いちびり
今日も、ムーズが降りてきた~きみと漫才を~
「いちびり」
この前、近所にあるアウトレットに行って、孫の服でもないかと探していたら、中国人の団体がフードコートの外のテーブルで楽しそうに話していた(多分、神戸ツアーのコースに入っとるのやろ)。
チラッとよう見ると(ぼくの得意技やけど)、口がぐっと飛びだして、3Dみたいな顔のおばちゃんが、身振り手振りを交えてしゃべっていて、他の5,6人がそれを聞いて大笑いしとるんや。
何ゆうとんのかわからんで。「雨の降る日は天気が悪い」ゆうとんのか、「目は人間の眼(まなこ)なり」ゆうとんのか、「北は北海道からミナミはナンバまで」ゆうとんのか、「それをしたいのはマウンテン、マウンテンやけど」ゆうとんのか、「「ヨーカンは、よーかんで食べや」ゆうとんのかしらんで(もうええか)。
とにかく楽しそうやった。言葉がわかったら、横のテーブルで聞きたいぐらいやった。
アウトレットの横にあるイオンには、毎日行っている。買いもんの前には(ほとんど「前」や。魚の割引は何時にはじまるかわかっているからな。ただ、火曜日と「はつ~か、さんじゅにち」にはフェイントをかけられるから、時々見に行かんとあかん。ただし、特売日は、業者にとっては碌なもんがない)。
とにかく、時間調整のときは、3階の「ミスド」に行く。ドーナッツなんか腹が膨らまへんやろと思うのはシロートの「赤坂の夜は更けて」や。
「100円券」でドーナッツを一つ買い、コーヒーを飲む。このコーヒーがファストフードとしてはうまい。しかも、コーヒーのお代わりは無料やから、3杯は飲むことにしている(つまり、100円で、コーヒー3杯以上にドーナッツがついてくるのや)。
そこで、一人で、自分の来し方行く末を振りかえったり、金の段取りをしたり、「一日一童話」を自分に課しているから、それを考えたりしているわけや。
ぼくも、あの中国人のおばちゃんのように、「いちびり」で「調子もん」やけど、一人ではどうにもならん。
一人でいたら、しょうもないことを考える。10日前、「セルフスタンド」で、「プリペイド」に入金するために、ブースに入った。しばらくすると、ドアが開いているような気がしたので、振り返ると、40前後の女が足でドアを止めていた。
出るときに、「そんなことしたらあかんやないか」とゆうと、えらい怒りだしてな、「どこにあかんと書いてあるねん。どうたら、こうたら」と巻き舌ですごんできた。

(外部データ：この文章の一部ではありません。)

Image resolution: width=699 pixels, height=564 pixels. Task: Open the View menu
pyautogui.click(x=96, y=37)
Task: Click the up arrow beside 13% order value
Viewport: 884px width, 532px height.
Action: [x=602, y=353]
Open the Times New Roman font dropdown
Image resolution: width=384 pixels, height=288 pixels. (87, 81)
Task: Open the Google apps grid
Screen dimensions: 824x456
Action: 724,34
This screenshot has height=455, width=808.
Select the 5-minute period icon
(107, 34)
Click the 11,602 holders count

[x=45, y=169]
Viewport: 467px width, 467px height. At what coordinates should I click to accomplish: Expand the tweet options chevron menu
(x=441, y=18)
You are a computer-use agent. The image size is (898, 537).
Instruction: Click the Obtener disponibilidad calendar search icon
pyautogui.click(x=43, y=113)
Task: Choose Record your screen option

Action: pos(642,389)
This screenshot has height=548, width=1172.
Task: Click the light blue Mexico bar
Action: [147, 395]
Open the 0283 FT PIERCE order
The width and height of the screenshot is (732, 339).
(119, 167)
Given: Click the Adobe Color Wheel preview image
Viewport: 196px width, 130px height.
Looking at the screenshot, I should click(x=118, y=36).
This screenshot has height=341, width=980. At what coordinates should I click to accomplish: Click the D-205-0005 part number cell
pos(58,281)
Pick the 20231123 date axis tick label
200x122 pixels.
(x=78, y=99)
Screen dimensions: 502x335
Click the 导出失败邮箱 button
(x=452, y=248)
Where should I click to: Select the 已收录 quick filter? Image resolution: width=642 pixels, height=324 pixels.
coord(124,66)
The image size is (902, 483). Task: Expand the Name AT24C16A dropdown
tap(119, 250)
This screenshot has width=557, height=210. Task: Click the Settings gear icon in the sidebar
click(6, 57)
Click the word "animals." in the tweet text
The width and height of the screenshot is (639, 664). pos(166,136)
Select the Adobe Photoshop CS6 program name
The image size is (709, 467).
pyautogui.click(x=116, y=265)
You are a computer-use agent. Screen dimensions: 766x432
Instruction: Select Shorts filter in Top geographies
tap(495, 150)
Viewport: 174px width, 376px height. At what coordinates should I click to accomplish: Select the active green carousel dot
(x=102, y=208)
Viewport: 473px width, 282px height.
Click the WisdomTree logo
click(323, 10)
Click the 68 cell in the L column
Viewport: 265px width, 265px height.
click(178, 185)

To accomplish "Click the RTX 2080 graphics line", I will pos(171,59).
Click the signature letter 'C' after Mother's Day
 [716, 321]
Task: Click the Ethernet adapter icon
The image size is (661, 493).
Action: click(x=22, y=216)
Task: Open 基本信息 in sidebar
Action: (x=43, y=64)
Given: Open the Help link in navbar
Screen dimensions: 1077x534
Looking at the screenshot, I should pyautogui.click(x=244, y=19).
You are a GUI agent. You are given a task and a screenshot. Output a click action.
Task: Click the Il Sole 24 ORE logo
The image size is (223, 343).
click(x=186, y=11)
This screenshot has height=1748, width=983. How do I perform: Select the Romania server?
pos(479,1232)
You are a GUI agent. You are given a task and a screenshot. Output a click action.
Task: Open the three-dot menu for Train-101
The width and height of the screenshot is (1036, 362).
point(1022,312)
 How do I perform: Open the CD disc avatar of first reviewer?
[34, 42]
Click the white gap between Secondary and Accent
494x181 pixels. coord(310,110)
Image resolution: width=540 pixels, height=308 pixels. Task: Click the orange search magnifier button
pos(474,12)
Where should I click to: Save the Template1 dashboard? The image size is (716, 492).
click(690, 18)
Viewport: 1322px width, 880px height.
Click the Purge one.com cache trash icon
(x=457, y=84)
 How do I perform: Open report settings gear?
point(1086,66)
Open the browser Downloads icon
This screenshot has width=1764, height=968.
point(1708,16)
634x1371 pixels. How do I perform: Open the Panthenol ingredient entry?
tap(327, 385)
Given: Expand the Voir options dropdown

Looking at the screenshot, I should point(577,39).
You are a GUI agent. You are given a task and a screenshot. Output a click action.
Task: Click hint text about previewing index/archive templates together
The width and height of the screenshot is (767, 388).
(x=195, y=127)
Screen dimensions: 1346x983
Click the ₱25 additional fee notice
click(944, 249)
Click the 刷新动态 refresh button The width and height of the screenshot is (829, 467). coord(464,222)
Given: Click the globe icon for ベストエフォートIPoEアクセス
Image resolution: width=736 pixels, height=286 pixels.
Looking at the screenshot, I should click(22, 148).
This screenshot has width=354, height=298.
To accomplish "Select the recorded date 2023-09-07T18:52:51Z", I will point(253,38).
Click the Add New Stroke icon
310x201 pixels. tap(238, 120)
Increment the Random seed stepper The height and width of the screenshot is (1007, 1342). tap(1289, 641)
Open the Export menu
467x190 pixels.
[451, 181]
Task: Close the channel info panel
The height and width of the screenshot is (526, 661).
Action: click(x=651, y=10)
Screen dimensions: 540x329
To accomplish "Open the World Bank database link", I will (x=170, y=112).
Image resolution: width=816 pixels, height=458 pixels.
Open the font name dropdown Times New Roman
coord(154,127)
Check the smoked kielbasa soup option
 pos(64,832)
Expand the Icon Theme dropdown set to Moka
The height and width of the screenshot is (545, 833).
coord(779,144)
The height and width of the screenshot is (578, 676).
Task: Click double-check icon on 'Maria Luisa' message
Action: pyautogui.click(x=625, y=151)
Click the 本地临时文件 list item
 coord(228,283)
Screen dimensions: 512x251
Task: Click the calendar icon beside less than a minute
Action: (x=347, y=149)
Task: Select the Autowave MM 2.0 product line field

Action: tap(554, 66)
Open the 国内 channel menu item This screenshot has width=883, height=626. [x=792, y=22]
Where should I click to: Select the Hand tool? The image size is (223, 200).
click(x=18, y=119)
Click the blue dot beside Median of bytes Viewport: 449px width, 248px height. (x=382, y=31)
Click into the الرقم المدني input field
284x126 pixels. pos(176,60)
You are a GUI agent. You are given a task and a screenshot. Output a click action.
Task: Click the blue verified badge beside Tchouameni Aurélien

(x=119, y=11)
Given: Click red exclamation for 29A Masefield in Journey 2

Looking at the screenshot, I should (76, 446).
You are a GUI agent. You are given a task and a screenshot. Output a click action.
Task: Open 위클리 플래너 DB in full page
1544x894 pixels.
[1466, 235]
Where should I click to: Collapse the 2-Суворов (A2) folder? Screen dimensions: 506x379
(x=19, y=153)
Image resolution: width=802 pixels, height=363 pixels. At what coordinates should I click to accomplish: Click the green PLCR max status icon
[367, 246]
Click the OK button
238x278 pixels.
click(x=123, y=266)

「マナーを守れ」とゆうても、まだエライ剣幕や。これはフツーの人間やないわと思うて、車に乗りこもうとすると、「こらっ、くそじじい、車から出てこい」と来た(生まれてはじめて、「くそじじい」とゆわれた(頭に血ぃが上っているのに、よく見ているのね)。
同乗していた介護の専門家が、「よう我慢しましたな。あんたみたいなごっついおっさんに毒づいてくるのは尋常やおまへんやろ。あれは、境界型ですな」と説明してくれた。
境界型は、精神病と神経症の中間で、愛情不足のためか、自己愛が強く、自分が否定されたと感じると烈火のごとく怒るらしい。それで、しょっちゅうトラブルを起こすんやて。しかも、病院に行くのをいやがるというのや。話には聞いていたけど、まさか、ぼくに来るとはと思わなかった。
その3日後、ボクシングの徳山が、会社の近くのガソリンスタンドで、スタッフをどついた(ぼくも、もう少しで逮捕されるとこやった)。
せやけど、思いだすと、むかむかする。こんな時は、いちびりたいなあ。あの中国人のおばちゃんのように、いちびりたいなあ。
「君子 危うきに 近寄らず」が「復活の哲学」と決めている。「危うき」は人間なんやけど、人間がおらんことには、復活はでけんしなあ。
それなら、人間の仕草を見て、人間を選ぶことにしようか。
たとえば、「笑点」の司会者・桂歌丸が、女学生や侍のかつらを脱ぐとき、残り少ない髪の毛の乱れを気にして、ちょん、ちょんと抑えるときのしぐさがいとおしい。また、「しょこたん」がアニソンを歌うとき、リズムを取るためか、首を左右に振るのがかわいい。
そんな仕草をする人間を、ぼくのまわりで見つけたら、最高のいちびりができるような気がする。